在留資格「特定技能1号・2号」があり、1号は即戦力、2号は熟練人材向けです。

目的 日本国内の人手不足分野への対応
在留期間 1号は最長5年/2号は更新制で長期在留・家族帯同も可
対象業種(2025年11月現在) 12分野(外食、介護、建設、農業など)

就業可能な職種と制限

認められる分野(特定技能所属機関との直接契約)
  • 外食業(調理、接客など)
  • 介護(介護福祉士補助業務)
  • 建設(型枠、鉄筋、左官 など)
  • 宿泊(フロント、客室清掃など)
  • 製造(産業機械製造業、電気電子情報関連産業など)
制限・留意点
  • 分野ごとに試験合格・日本語能力(N4程度)などの条件あり
  • 受け入れ企業に対し「支援計画の実施」が義務付けられる
  • 1号は転職可だが、同一分野内に限られる
  • 2号は建設・造船など一部分野に限られ、熟練技能の証明が必要

企業側が留意すべきポイント

  • 支援計画の実施(入国時支援、生活支援、相談対応など)が義務(登録支援機関に委託可能)
  • 雇用条件は日本人と同等以上
  • 試験合格者または技能実習修了者のみ受入可能
  • 1号は在留期間5年まで(延長不可)/2号で永続的在留が可能

資格外活動(アルバイト)

日本の大学や専門学校等に在籍する外国人留学生が、学業を妨げない範囲でアルバイトができる制度です。

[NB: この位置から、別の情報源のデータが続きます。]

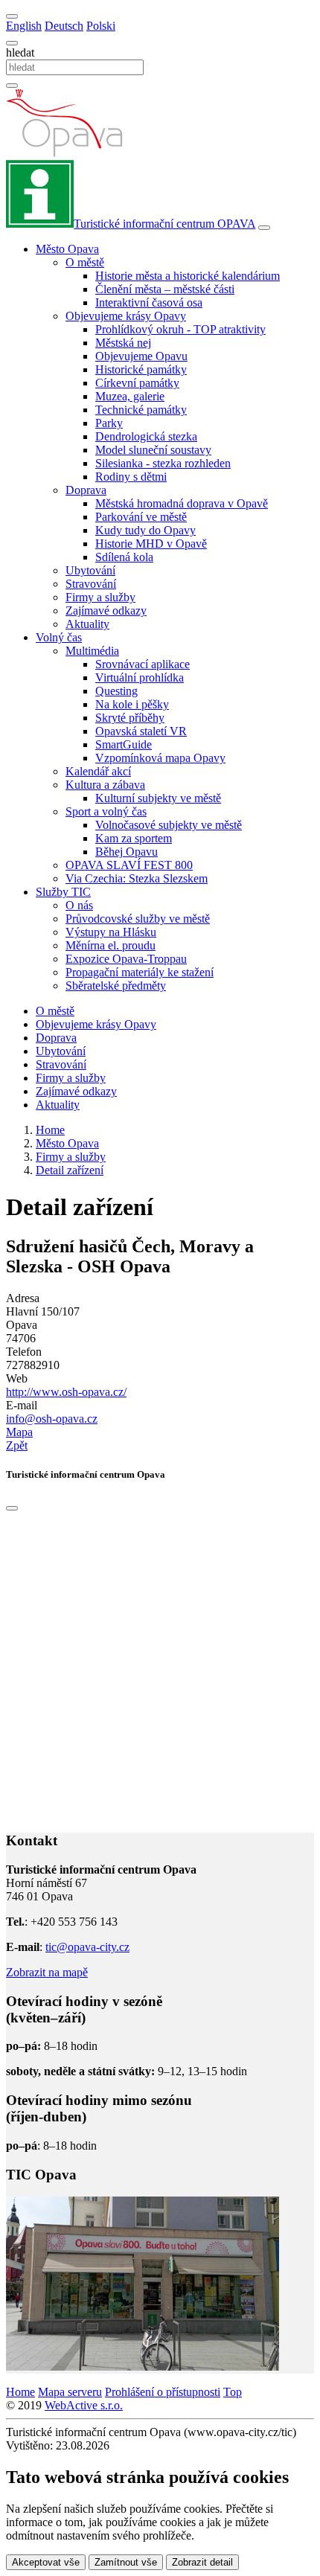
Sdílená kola (124, 557)
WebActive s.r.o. (84, 2405)
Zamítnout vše (126, 2562)
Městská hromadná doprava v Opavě (181, 503)
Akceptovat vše (46, 2562)
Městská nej (123, 342)
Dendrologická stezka (146, 436)
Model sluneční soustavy (153, 449)
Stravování (90, 583)
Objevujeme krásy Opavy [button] (125, 316)
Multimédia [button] (92, 650)
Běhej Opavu (126, 851)
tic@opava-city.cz (87, 1947)
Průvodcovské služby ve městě (137, 918)
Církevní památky (137, 383)
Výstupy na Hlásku (110, 932)
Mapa (19, 1432)
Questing (116, 691)
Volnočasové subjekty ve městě (168, 824)
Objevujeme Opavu (141, 356)
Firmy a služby (100, 597)
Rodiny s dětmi (131, 476)
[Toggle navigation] (264, 227)
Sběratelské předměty (115, 985)
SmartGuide (123, 744)
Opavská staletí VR (141, 731)
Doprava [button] (85, 490)
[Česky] (12, 16)
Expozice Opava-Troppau (126, 958)
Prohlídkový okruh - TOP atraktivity (180, 329)
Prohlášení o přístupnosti (162, 2392)
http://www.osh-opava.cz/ (66, 1391)
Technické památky (141, 409)
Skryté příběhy (129, 717)
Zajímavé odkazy (106, 610)
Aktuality (87, 624)
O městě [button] (84, 262)
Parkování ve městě (141, 516)
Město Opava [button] (67, 249)
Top (232, 2392)
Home (20, 2392)
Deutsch (64, 25)
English (24, 25)
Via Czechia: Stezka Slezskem (136, 878)
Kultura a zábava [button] (105, 784)
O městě (55, 1011)
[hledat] (12, 43)
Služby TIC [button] (63, 891)
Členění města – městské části (164, 289)
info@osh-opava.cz (51, 1418)
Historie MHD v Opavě (151, 543)
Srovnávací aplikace (142, 664)
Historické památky (141, 369)
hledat (20, 52)
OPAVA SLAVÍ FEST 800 (129, 865)
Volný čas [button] (59, 637)
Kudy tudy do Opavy (145, 530)
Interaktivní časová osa (148, 302)
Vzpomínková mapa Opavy (160, 758)
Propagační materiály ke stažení (139, 972)
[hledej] (12, 85)
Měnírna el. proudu (110, 945)
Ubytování (90, 570)
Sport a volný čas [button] (106, 811)
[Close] (12, 1508)
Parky (109, 423)
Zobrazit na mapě (47, 1972)
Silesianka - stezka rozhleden (163, 463)
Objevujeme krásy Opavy (96, 1024)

資格外活動許可を受けることで、在学中の就業が可能になります。

目的 生活費の補助、就業体験
在留資格 留学(資格外活動の許可要)
就業可能時間 週28時間以内(長期休暇中は1日8時間まで)

就業可能な職種と制限

就業が認められる例
  • 飲食店(ホール、キッチン)
  • 小売店(コンビニ、ドラッグストア)
  • 清掃、軽作業
  • 翻訳・通訳業務
  • IT・事務補助(適正な範囲で)
就業が認められない例
  • 風俗営業、接待を伴う業務
  • 留学ビザでのフルタイム就労
  • 正社員登用・長期契約前提の業務

企業側が留意すべきポイント

  • 必ず「資格外活動許可」があるかを在留カード・パスポートで確認
  • 就労時間の管理(週28時間)を徹底(複数店舗掛け持ちも含む)
  • 学業優先の配慮(深夜帯の勤務、シフト時間に注意)
  • 雇用契約書の交付(労働条件通知書など)
  • 長期雇用はできない(卒業後は別在留資格への変更が必要)

特定活動(ワーキングホリデー)

ワーキングホリデー制度は、日本と協定を結んだ国の若者(通常18歳〜30歳程度)に対し、日本で 休暇を主たる目的としつつ、一定の範囲で就労を認める制度です。 在留資格は「特定活動」として認められます。

目的 日本文化の理解、日常生活体験
対象者 18歳以上30歳以下(国により異なる)
在留期間 原則1年間
対象国(2025年11月現在) 韓国、オーストラリア、カナダ、ドイツ、フランス、イギリス、台湾、香港 など30ヵ国以上

就業可能な職種と制限

就業が認められる例(主にアルバイト)
  • 飲食店(キッチン、ホールスタッフ)
  • 小売店(コンビニ、スーパー、アパレル)
  • 農業や漁業の季節労働
  • 宿泊施設(ホテル・旅館での接客や清掃など)
  • 工場内軽作業
  • 英会話教室などでの語学指導(出身国の言語に限る)

※就労先が日本国内の法律(労働基準法など)に違反していないことが前提です。

就業が認められない例(制限事項)
  • 風俗営業や接待を伴う業種(キャバクラ・パチンコ店など)
  • 医療・福祉分野など国家資格が必要な業務
  • 正社員や長期契約を前提とした就職(滞在の目的が「就労」となるため)
  • 単なる「労働力の確保」を目的とした雇用(制度の趣旨に反する)

企業側が留意すべきポイント

  • 就労の目的が“生活費の補填”であることを確認
    →ワーホリビザは“休暇が主目的”のため、長期雇用やフルタイム就労の前提はNGです。
  • 在留カードの「指定書」内容を確認
    →特定活動の中でも、個別に活動制限が記載されている場合があります。
  • 社会保険の加入義務の有無の確認
    →労働時間・雇用期間に応じて、日本人と同様に適用されます。
  • 雇用契約書の整備
    →アルバイト等であっても、労働条件通知書または雇用契約書の発行が必要です。
  • 制度上の限界を理解し、将来的な戦力としては捉えない
    →ワーキングホリデーはあくまで「一時的な滞在」であり、原則延長不可のため、長期雇用は見込めません。